We could reach a milestone today in the high-profile trial over Oracle’s allegations that Google illegally used its Java technology to build Android software. A verdict is expected today after the jury ended last week in unanimous agreement on all but one of the issues being covered in this first portion of the trial. U.S. District Judge William Alsup dismissed the 12 jurors Friday afternoon in hopes that the weekend would give them time to think through the evidence and reach an agreement on the remaining unsolved issue. The jury has reportedly spend over 25 hours in deliberations after the first two weeks of hearing evidence from Oracle and Google, including CEOs Larry Ellison and Larry Page.
If the jury cannot resolve the remaining issue, Alsup is expected to accept a partial verdict and move on to the second phase of the trial, which addresses Oracle’s claims that Google violated two Java patents with its Android mobile operating system. Google maintains that it only used portions of Java that have always been freely available, arguing its actions are protected by the “fair use” provision of U.S. copyright law.
Global implications of API copyright
A partial verdict from the jury could be good for Oracle, if they’re able to make their case in the remaining two portions of the trial. But however this case ends, the implications reach far beyond the courtroom, potentially affecting the future of cloud computing at the industry level. APIs are central to the current cloud computing industry, now filled with ongoing efforts to clone Amazon Web Services APIs in particular as storage, access and developer needs increase around virtual services. As a recent Wired article points out, a ruling in favor of Oracle could give Amazon grounds to take its rivals to court, including RackSpace’s new OpenStack project and Citrix’s CloudStack initiative.
“If APIs can be copy-protected, that would be incredibly destructive to the internet as a whole for so many different reasons,” says George Reese, Chief Technology Officer with enStratus Networks, a seller of cloud management services. “But with respect to cloud, in particular, it would put any company that has implemented the Amazon APIs at risk unless they have some kind of agreement with Amazon on those APIs.”

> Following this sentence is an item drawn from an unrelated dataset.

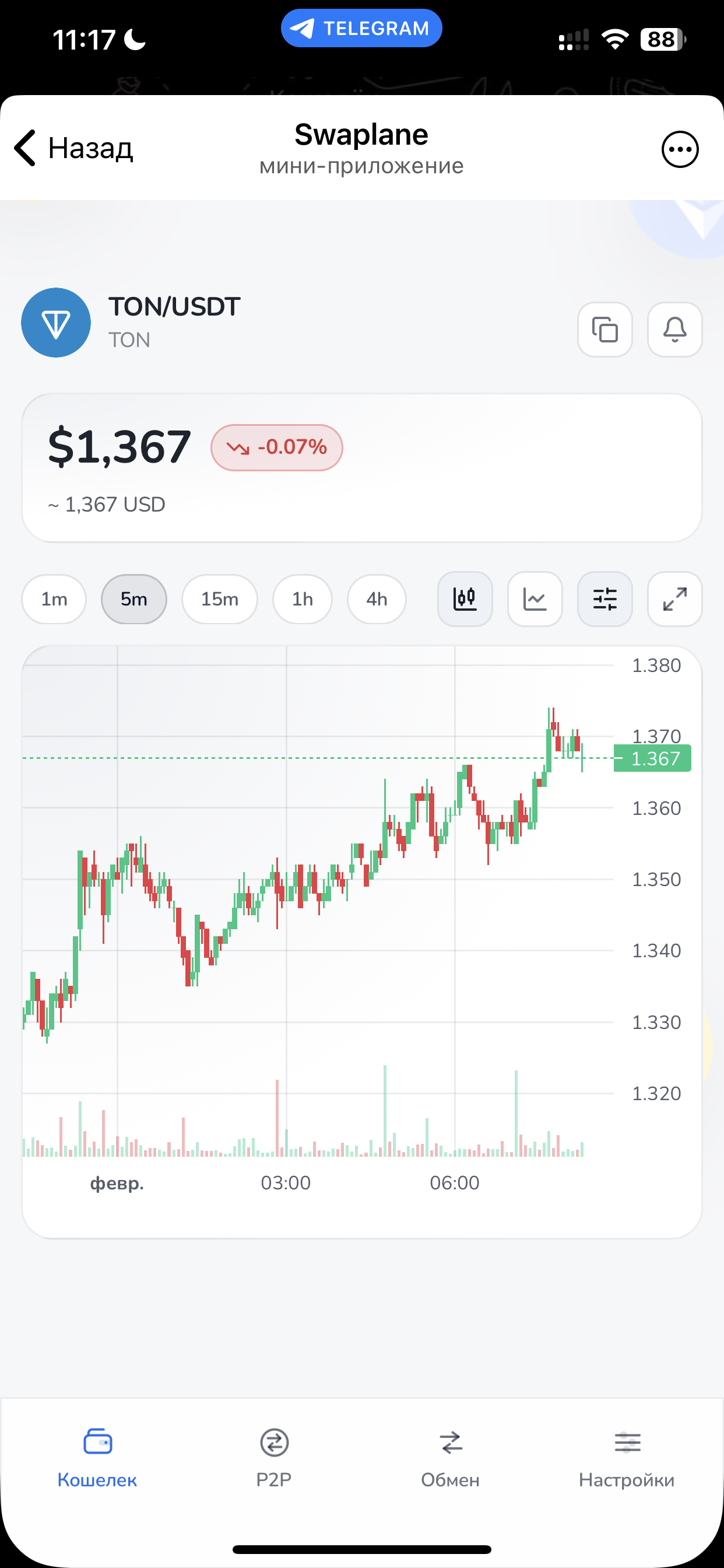Switch to line chart view
The image size is (724, 1568).
[x=535, y=599]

And reaching even further than a courtroom or Silicon Valley, the Oracle-Google case could impact API usage on a global scale. This week, a European court ruled that APIs are not copyrightable, and Alsup himself could end up ruling on the copyright question, based on his recent request for Google and Oracle to submit briefs on how the European ruling should be viewed by the court. Both parties have until May 14 to comment on this, adding even more complexity to the very matter the jury is simultaneously deliberating.